# START OF EXCERPT

Intel-compatible instruction set:
Probably the most controversial requirement. However, with long experience from the Alpha line of processors, it is very difficult to get pre-built packages for that last two per cent of the software you need, and it seems as if 90% of the people need that last two per cent.
Non-Intel instruction sets are fine for very specific devices (phones, embedded systems, browser-only systems) but these thin clients are general purpose devices, and it is envisioned that parts of the application may migrate between the thin clients and the servers.
No harmful chemicals used in the system.
All controllers should be well documented to allow source code drivers:
These systems have to last 9-10 years, therefore all device drivers need to be "open"
The BIOS should be completely in source code, and "open"
Should not need a fan:
Fans always seem to wear out fast, and even faster in an environment by the ocean where there is a lot of salt spray and the fans corrode. Likewise most fans are noisy.

# END OF EXCERPT
# START OF GIVEN INFORMATION

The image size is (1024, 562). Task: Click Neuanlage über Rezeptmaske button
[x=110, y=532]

# END OF GIVEN INFORMATION
# START OF GIVEN INFORMATION

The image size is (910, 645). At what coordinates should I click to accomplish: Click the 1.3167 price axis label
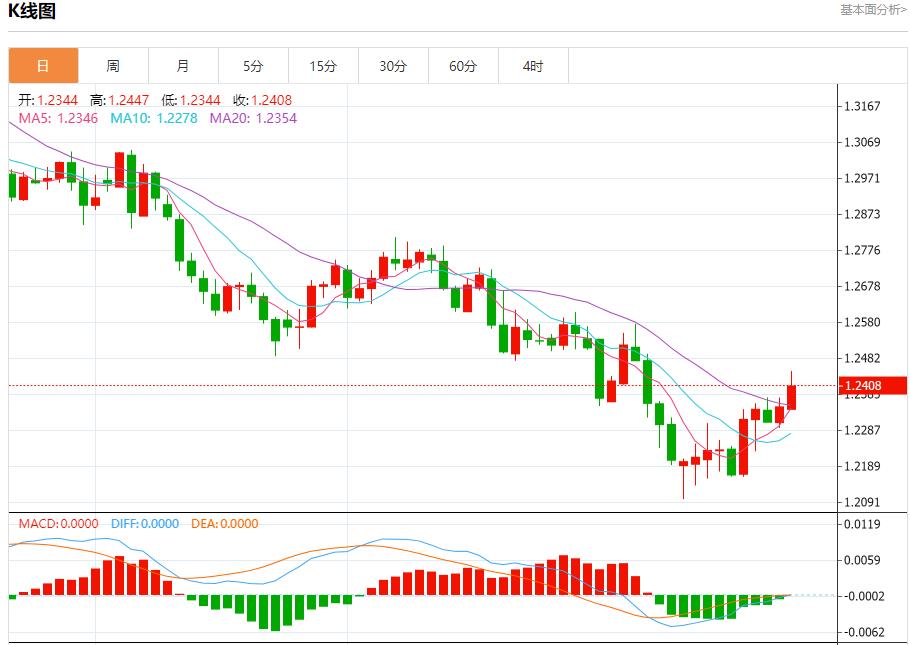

# END OF GIVEN INFORMATION

_THE REQUEST_: Please copy the thin-client hardware requirements text above in full, word for word.

_ANSWER TO THIS TASK_:
Intel-compatible instruction set:
Probably the most controversial requirement. However, with long experience from the Alpha line of processors, it is very difficult to get pre-built packages for that last two per cent of the software you need, and it seems as if 90% of the people need that last two per cent.
Non-Intel instruction sets are fine for very specific devices (phones, embedded systems, browser-only systems) but these thin clients are general purpose devices, and it is envisioned that parts of the application may migrate between the thin clients and the servers.
No harmful chemicals used in the system.
All controllers should be well documented to allow source code drivers:
These systems have to last 9-10 years, therefore all device drivers need to be "open"
The BIOS should be completely in source code, and "open"
Should not need a fan:
Fans always seem to wear out fast, and even faster in an environment by the ocean where there is a lot of salt spray and the fans corrode. Likewise most fans are noisy.